What's New in Apache Hive

Learn about the new features of Hive in Cloudera Runtime 7.2.16.

Simplified Hive Warehouse Connector configuration

Setting up HWC configurations that are required by Spark is now simplified. As a cluster administrator, you need to specify the required configurations in Cloudera Manager as a one-time activity and then enable HWC by setting the spark.cloudera.useHWC property to "true". The spark.cloudera.useHWC property can either be specified in the spark-defaults.conf file or by using the –conf option in spark-shell or spark-submit. For more information, see Setting up HWC configurations.

Hive Warehouse Connector Secure access mode

Hive Warehouse Connector (HWC) introduces the secure access mode that offers fine-grained access control (FGAC) column masking and row filtering to secure managed (ACID); or external, Hive table data that you query from Spark. Secure access mode requires you to set up staging location in your cloud storage service, such as S3 or ADLS, to temporarily store Hive files that users need to read from Spark. For more information, see Introduction to HWC Secure access mode.

Enable caching for Hive Warehouse Connector Secure access mode

You can enable caching for the HWC secure access mode to have finer control over read queries and ensure that the content updated outside of a Spark session is considered during reads. For more information, see Enabling caching for secure access mode

Hive ACID compaction observability

Compaction observability is a notification and information system based on metrics about the health of the compaction process. You can use Cloudera Manager to view compaction health checks for the Hive Metastore and Hive on Tez services, view actions and advice related to configurations and thresholds, and use the Compaction tab from the Hive Metastore service to view compaction-related charts based on the collected metrics. For more information, see Compaction Observability in Cloudera Manager.

Support for Hive Hybrid Procedural SQL

You can run Hive Hybrid Procedural SQL (HPL/SQL) queries from a client by connecting to Hive over JDBC. HPL/SQL is an Apache open source procedural extension for SQL for Hive users. For more information, see HPL/SQL stored procedures.

Hive Warehouse Connector support for Spark 3

As part of this release, Hive Warehouse Connector (HWC) is certified to work with Spark 3. You can use the binaries that are available in the /opt/cloudera/parcels/CDH/lib/hwc_for_spark3/ directory and use HWC to securely access Apache Hive managed tables from Spark. For more information, see Introduction to HWC.

Using SYS table to monitor compactions, transactions, and locks

You can monitor the progress and filter for specific compaction, transaction, and transaction lock jobs by querying the COMPACTIONS, TRANSACTIONS, and LOCKS view within the SYS database. For details, see Monitoring compactions, Monitoring transactions, and Monitoring transaction locks.

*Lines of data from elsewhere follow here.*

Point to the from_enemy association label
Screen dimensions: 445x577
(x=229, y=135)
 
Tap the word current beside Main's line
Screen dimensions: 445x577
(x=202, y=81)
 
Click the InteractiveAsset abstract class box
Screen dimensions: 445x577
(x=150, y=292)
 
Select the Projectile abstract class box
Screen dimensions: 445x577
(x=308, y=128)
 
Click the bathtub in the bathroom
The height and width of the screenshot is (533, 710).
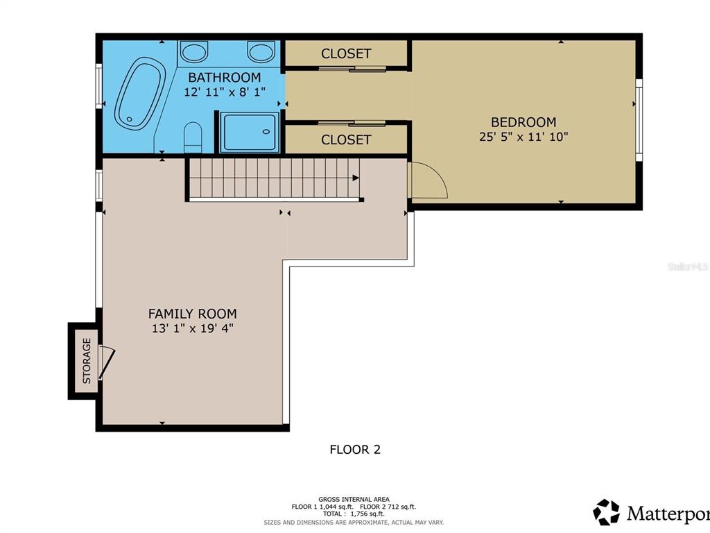pos(140,94)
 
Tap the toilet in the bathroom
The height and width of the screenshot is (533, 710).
pos(193,137)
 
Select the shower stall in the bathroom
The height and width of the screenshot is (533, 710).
pos(249,133)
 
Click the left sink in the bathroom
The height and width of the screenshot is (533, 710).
pos(193,51)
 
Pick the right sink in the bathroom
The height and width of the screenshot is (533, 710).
pos(261,51)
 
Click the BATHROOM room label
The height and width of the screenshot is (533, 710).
pos(225,78)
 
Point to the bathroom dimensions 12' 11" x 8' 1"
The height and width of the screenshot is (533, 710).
pos(225,92)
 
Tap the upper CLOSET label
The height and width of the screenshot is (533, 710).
pos(346,54)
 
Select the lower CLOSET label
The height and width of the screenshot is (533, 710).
pos(346,139)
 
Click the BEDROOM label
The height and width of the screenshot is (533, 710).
pos(523,122)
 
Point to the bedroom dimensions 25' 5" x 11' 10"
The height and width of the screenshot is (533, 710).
pos(523,137)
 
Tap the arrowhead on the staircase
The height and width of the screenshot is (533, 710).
pos(356,178)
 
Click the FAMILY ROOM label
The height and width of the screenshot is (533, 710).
pos(193,314)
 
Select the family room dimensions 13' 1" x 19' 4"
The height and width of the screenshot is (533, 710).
pos(193,328)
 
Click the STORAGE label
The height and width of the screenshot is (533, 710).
pos(87,361)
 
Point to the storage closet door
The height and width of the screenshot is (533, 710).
pos(107,362)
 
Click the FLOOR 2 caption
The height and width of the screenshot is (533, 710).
pos(355,450)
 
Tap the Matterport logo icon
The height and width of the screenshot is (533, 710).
pos(606,512)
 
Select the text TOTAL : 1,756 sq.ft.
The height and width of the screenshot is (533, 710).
pos(354,514)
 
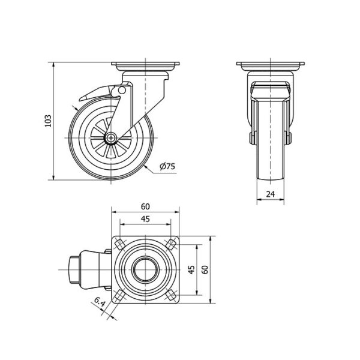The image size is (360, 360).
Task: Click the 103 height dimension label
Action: [48, 121]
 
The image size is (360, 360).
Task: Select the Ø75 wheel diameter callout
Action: [167, 166]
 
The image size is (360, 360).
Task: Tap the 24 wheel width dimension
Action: [271, 194]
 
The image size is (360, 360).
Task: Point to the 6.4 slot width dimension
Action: [100, 302]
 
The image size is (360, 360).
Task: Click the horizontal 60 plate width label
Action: [145, 206]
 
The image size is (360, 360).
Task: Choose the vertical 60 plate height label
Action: [205, 269]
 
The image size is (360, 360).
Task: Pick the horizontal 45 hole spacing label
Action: [145, 219]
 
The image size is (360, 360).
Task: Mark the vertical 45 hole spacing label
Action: [192, 269]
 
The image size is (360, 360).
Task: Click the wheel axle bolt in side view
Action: [111, 138]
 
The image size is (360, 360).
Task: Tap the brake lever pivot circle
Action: [122, 90]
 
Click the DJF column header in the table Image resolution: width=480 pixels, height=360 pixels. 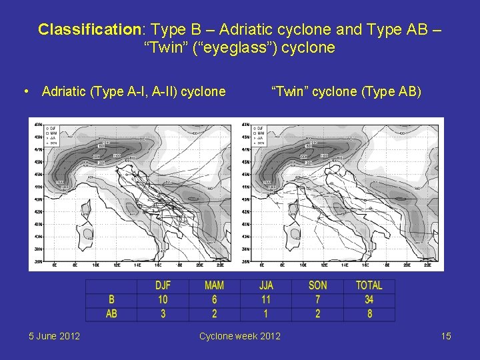point(163,286)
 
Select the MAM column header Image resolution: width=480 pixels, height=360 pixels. point(214,286)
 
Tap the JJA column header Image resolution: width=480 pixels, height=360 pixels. point(266,286)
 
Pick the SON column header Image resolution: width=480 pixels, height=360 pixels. point(318,286)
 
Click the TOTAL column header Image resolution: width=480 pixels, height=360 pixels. point(369,286)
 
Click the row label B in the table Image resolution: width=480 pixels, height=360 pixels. point(111,300)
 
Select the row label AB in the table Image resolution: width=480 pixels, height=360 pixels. point(111,313)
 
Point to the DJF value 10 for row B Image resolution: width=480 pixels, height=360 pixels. point(163,300)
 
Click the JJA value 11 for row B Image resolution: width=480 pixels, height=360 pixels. point(266,300)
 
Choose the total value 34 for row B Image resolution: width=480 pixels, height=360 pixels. point(369,300)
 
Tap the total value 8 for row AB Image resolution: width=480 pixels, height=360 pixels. point(369,313)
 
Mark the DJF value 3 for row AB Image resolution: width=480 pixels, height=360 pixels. point(163,313)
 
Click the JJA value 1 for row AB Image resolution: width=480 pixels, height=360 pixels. point(267,313)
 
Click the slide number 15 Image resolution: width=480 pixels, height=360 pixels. point(446,336)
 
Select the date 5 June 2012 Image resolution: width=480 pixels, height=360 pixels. point(55,336)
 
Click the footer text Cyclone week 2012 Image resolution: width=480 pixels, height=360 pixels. point(240,336)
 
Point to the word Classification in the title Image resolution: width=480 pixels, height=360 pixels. point(87,30)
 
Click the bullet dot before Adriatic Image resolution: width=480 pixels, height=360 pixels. point(25,91)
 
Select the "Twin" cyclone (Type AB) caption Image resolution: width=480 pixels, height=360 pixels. point(345,91)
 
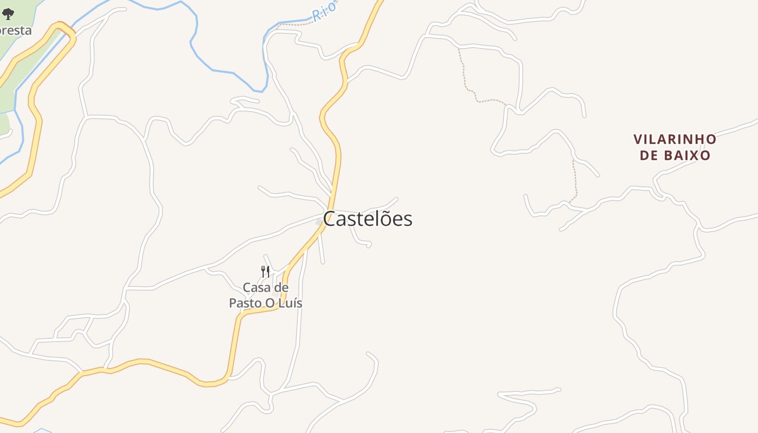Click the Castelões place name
[x=368, y=219]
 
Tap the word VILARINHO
[x=675, y=140]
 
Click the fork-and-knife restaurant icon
[x=265, y=271]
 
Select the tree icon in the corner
[x=8, y=14]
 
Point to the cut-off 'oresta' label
[x=16, y=30]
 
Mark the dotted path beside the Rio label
[x=295, y=24]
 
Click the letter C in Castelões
[x=329, y=219]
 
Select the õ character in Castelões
[x=384, y=219]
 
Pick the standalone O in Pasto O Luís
[x=271, y=303]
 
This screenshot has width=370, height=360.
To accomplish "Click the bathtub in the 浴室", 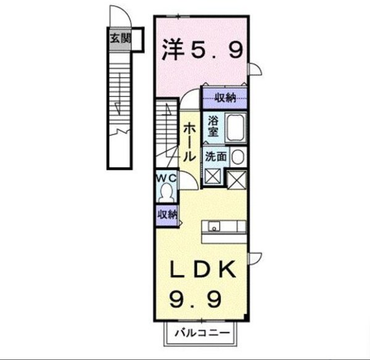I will click(x=234, y=127).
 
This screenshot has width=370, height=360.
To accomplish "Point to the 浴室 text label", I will click(x=213, y=126).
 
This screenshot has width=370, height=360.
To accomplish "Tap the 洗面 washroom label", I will click(x=217, y=157).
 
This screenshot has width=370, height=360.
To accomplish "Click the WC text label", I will click(x=166, y=178).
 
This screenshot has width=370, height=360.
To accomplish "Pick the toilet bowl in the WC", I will click(x=166, y=193).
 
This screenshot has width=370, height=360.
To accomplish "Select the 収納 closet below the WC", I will click(x=166, y=215).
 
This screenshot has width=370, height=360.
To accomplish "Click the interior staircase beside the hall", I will click(x=166, y=130).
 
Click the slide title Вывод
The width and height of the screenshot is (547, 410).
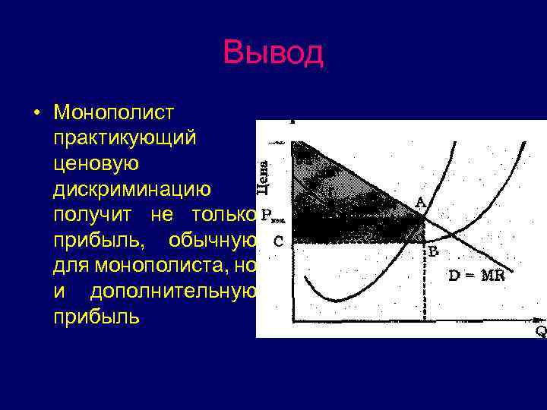pyautogui.click(x=274, y=53)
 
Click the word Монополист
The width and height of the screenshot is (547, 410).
pyautogui.click(x=114, y=112)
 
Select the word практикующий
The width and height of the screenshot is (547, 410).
pyautogui.click(x=125, y=138)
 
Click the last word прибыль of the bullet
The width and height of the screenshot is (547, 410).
pyautogui.click(x=96, y=317)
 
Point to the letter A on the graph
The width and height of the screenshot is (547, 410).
pyautogui.click(x=419, y=202)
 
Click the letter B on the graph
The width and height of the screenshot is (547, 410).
pyautogui.click(x=433, y=251)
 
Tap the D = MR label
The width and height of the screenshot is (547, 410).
pyautogui.click(x=476, y=276)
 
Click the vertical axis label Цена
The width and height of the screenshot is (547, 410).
pyautogui.click(x=264, y=174)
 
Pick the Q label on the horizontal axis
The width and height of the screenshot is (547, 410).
pyautogui.click(x=540, y=331)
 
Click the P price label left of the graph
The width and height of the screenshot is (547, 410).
pyautogui.click(x=267, y=215)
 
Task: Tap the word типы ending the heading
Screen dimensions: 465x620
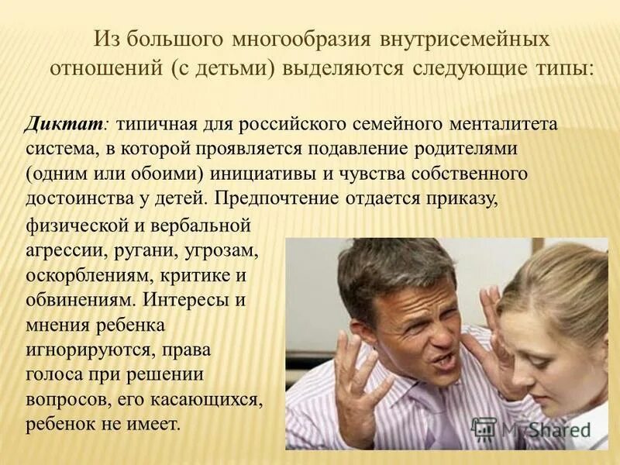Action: pos(563,67)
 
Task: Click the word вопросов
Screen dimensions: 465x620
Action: pos(64,399)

Support table defaults at database-level

You can use the database property, defaultTableType=EXTERNAL or ACID to specify the default table type to be created using the CREATE TABLE statement. You can specify this property when creating the database or at a later point using the ALTER DATABASE statement. For more information, see Understanding CREATE TABLE behavior.

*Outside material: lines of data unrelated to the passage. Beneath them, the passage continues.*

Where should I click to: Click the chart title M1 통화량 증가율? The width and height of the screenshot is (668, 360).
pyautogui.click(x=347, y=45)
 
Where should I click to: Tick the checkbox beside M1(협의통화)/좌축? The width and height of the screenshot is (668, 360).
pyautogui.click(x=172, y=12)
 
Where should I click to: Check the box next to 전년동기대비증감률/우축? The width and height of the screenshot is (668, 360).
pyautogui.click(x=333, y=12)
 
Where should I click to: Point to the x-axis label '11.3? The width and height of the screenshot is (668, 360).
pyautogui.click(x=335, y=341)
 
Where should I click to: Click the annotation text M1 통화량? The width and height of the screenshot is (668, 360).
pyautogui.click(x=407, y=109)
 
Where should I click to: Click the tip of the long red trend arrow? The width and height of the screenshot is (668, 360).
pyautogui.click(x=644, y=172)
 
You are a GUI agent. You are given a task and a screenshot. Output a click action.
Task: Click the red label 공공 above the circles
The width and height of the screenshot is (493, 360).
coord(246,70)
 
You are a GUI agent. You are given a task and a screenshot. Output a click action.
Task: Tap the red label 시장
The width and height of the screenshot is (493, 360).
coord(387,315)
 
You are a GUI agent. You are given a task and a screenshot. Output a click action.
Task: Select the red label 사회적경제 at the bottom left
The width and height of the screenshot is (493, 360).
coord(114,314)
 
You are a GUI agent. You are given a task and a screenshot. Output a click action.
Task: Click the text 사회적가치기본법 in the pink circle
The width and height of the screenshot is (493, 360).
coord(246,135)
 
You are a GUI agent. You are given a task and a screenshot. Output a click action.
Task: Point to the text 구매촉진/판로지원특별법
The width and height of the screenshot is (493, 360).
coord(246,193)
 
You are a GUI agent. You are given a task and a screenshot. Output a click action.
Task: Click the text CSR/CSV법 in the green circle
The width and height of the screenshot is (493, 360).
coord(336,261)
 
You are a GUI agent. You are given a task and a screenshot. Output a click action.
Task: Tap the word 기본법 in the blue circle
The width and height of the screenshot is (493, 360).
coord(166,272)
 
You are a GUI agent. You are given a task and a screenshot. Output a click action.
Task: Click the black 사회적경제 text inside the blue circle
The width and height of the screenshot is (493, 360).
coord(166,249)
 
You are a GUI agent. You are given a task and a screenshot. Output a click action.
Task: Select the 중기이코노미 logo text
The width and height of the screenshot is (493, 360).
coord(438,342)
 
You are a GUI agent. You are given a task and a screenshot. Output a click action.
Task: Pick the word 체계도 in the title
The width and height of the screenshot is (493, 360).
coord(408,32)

Support external-only tables at database-level

You can choose to configure a database to allow only external tables to be created and prevent the creation of ACID tables. While creating a database, you can set the database property, EXTERNAL_TABLES_ONLY=true to ensure that only external tables are created in the database. For more information, see Understanding CREATE TABLE behavior.

Partition filtering support for the MSCK REPAIR TABLE statement

The MSCK REPAIR TABLE statement is enhanced to support filtering of the partition columns using operators so that a larger subset of partitions can be recovered (added/removed) without triggering a full repair. For more information, see Partition refresh and configuration.

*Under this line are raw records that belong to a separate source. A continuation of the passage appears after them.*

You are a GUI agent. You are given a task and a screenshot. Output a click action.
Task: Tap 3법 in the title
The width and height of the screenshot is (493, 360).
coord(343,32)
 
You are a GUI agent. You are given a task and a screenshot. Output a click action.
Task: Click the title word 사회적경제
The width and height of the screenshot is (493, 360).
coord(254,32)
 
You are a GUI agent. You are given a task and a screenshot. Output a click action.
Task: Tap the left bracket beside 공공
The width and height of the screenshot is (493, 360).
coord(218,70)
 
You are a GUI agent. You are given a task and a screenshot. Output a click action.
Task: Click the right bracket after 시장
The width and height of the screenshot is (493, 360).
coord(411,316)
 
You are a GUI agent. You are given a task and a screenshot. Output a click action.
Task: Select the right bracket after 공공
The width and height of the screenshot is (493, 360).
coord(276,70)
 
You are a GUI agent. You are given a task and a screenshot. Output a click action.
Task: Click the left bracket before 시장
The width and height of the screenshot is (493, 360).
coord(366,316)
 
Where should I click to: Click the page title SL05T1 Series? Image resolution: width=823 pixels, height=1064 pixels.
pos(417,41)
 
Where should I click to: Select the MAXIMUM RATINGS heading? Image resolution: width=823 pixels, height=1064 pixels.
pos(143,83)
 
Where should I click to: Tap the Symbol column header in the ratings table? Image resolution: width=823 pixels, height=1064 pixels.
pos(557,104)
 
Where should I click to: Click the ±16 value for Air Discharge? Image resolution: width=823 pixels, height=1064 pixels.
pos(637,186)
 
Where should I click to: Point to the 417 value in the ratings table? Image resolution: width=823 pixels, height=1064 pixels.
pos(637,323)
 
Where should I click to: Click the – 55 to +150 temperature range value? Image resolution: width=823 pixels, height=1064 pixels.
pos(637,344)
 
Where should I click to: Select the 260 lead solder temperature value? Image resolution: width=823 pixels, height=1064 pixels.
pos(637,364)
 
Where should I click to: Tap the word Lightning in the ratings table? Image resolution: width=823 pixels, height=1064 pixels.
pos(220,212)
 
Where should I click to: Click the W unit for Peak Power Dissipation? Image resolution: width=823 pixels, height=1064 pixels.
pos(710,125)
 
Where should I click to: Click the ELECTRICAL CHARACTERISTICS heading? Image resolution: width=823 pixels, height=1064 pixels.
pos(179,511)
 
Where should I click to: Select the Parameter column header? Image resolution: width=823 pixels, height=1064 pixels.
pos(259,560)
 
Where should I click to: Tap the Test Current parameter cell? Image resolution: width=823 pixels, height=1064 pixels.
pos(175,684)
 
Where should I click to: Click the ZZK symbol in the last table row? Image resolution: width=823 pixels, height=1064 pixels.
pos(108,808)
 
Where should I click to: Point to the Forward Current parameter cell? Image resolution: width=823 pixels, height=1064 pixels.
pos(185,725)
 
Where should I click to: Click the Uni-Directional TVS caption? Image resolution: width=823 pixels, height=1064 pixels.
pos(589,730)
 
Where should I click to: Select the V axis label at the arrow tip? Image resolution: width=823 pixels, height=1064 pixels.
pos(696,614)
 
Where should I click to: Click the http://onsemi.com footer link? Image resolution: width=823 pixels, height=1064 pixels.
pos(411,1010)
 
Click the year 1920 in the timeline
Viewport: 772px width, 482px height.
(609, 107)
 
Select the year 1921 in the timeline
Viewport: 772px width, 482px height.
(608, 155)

Mapping specific columns in the INSERT clause of the MERGE statement

The MERGE statement is enhanced to support mapping of specific columns in the INSERT clause of the query instead of passing values (including null) for columns in the target table that do not have any data to insert. The unspecified columns in the INSERT clause are either mapped to null or use default constraints, if any. For more information, see Merging data in Hive tables.

Hive date and time UDF enhancements

The following Hive date and time user-defined functions (UDFs) are enhanced to use the DateTimeFormatter class instead of the SimpleDateFormat class, which may affect how date and timestamp values are parsed.

  • unix_timestamp(): The unix_timestamp() function is enhanced to use the DateTimeFormatter class for String format dates instead of the SimpleDateFormat class. For details, see HIVE-25458.
  • from_unixtime(): The from_unixtime() function is now enhanced to consider leap seconds. For details, see HIVE-25403.
  • date_format(): The date_format() function that previously returned the output in UTC time zone is enhanced to display the default user session time zone. For details, see HIVE-25093.
  • cast(): The cast() function is enhanced to display NULL when an incorrect date or timestamp is casted. Prior to this enhancement, when an incorrect date was casted, the function returned a converted value. For example, cast ('2020-20-20' as date) resulted in '2021-08-20' instead of NULL.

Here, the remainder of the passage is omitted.